- SET EXERCISE -
Write out the material below word for word, leaving out the pictures.

++++ PROVIDED DATA

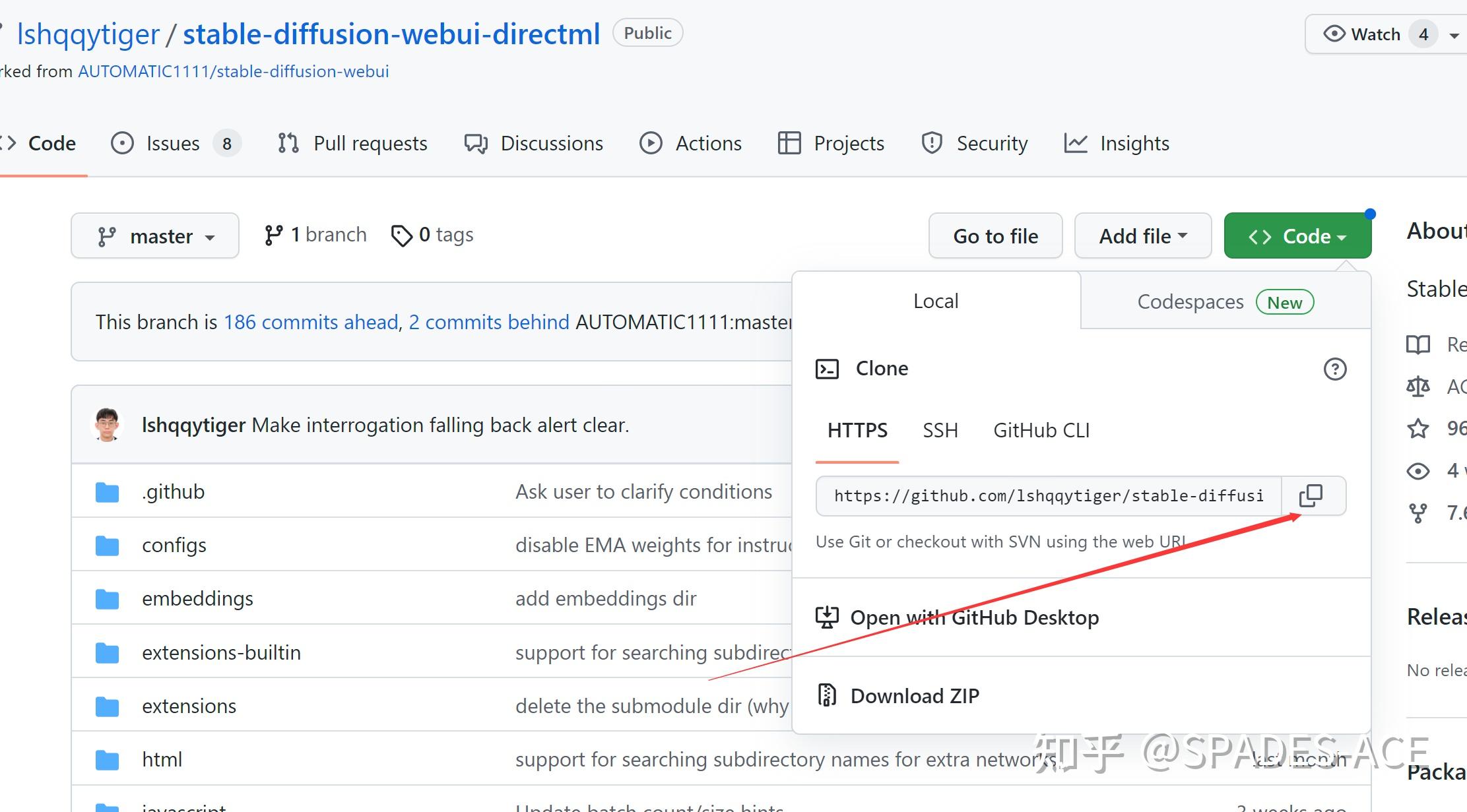The height and width of the screenshot is (812, 1467).
Task: Click the Go to file button
Action: pos(995,235)
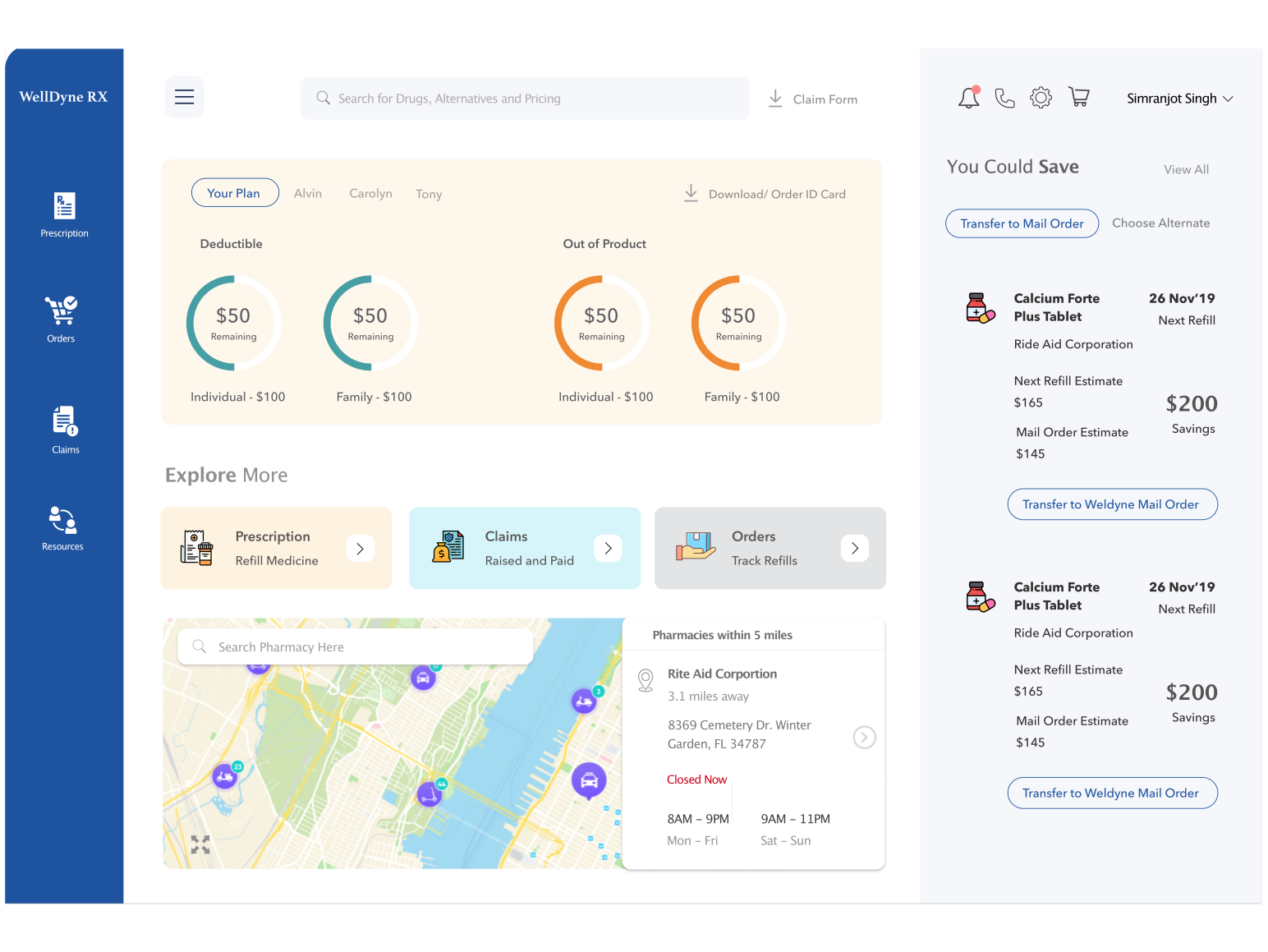
Task: Expand the map to fullscreen
Action: (x=200, y=844)
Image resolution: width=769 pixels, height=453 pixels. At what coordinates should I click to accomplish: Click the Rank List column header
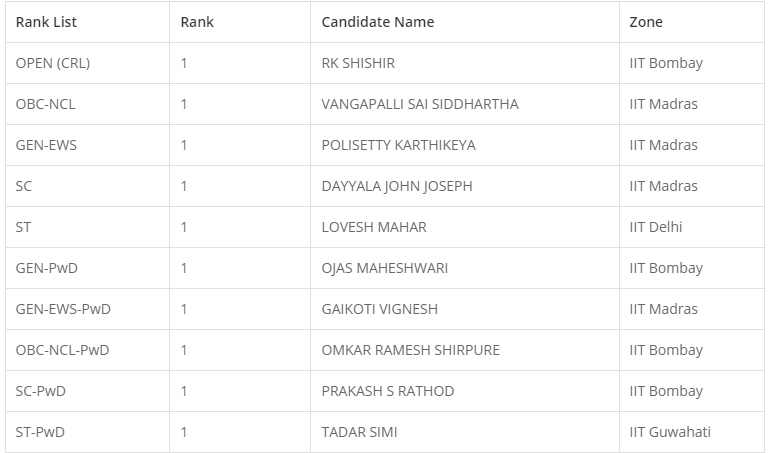(46, 22)
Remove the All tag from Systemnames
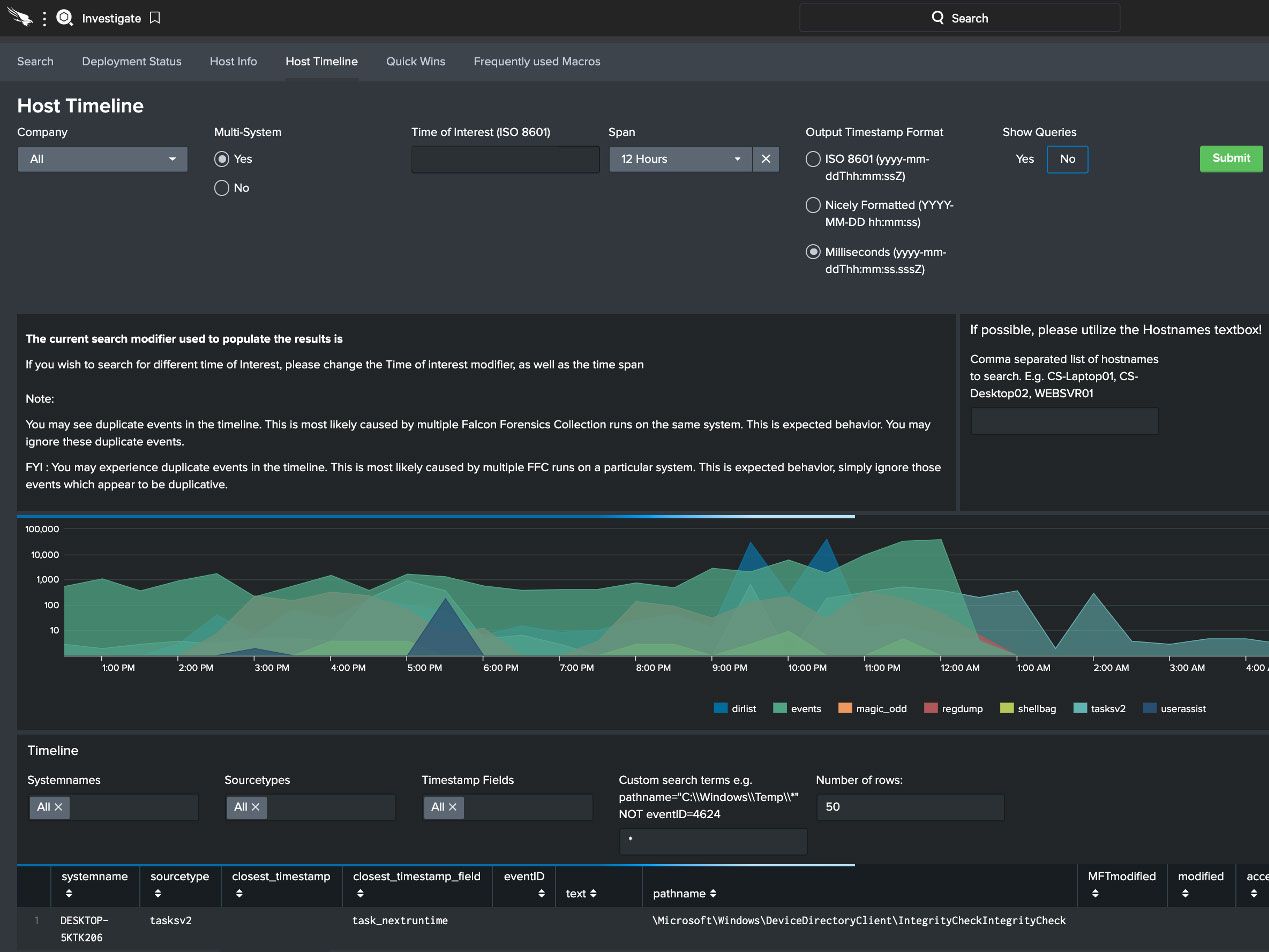This screenshot has width=1269, height=952. tap(58, 807)
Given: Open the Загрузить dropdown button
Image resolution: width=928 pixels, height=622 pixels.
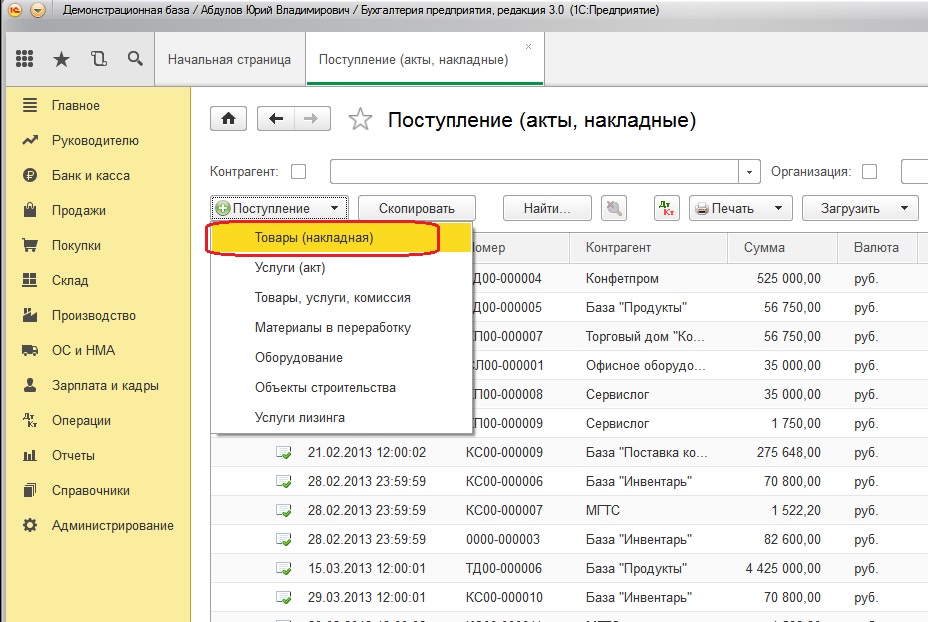Looking at the screenshot, I should click(860, 208).
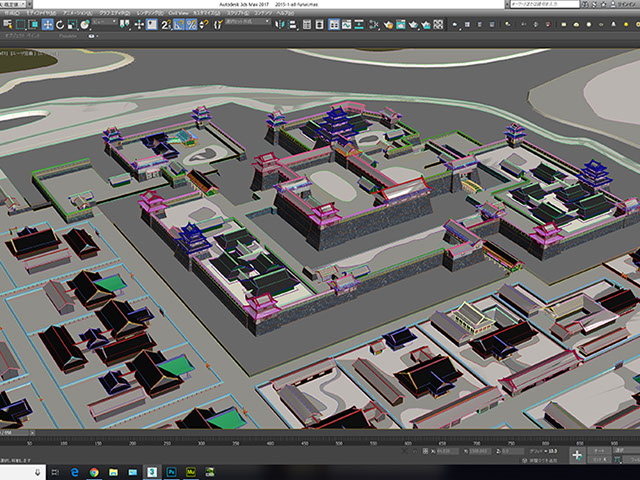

++++++++

- THE ANSWER -
The height and width of the screenshot is (812, 1467).
Task: Click the Go to file button
Action: pos(995,235)
Task: Expand the map to fullscreen
Action: (x=200, y=844)
Image resolution: width=769 pixels, height=453 pixels. At what coordinates should I click to accomplish: Click the Rank List column header
(46, 22)
Remove the All tag from Systemnames
This screenshot has width=1269, height=952. tap(58, 807)
Given: Open the Загрузить dropdown button
Image resolution: width=928 pixels, height=622 pixels.
Looking at the screenshot, I should click(860, 208).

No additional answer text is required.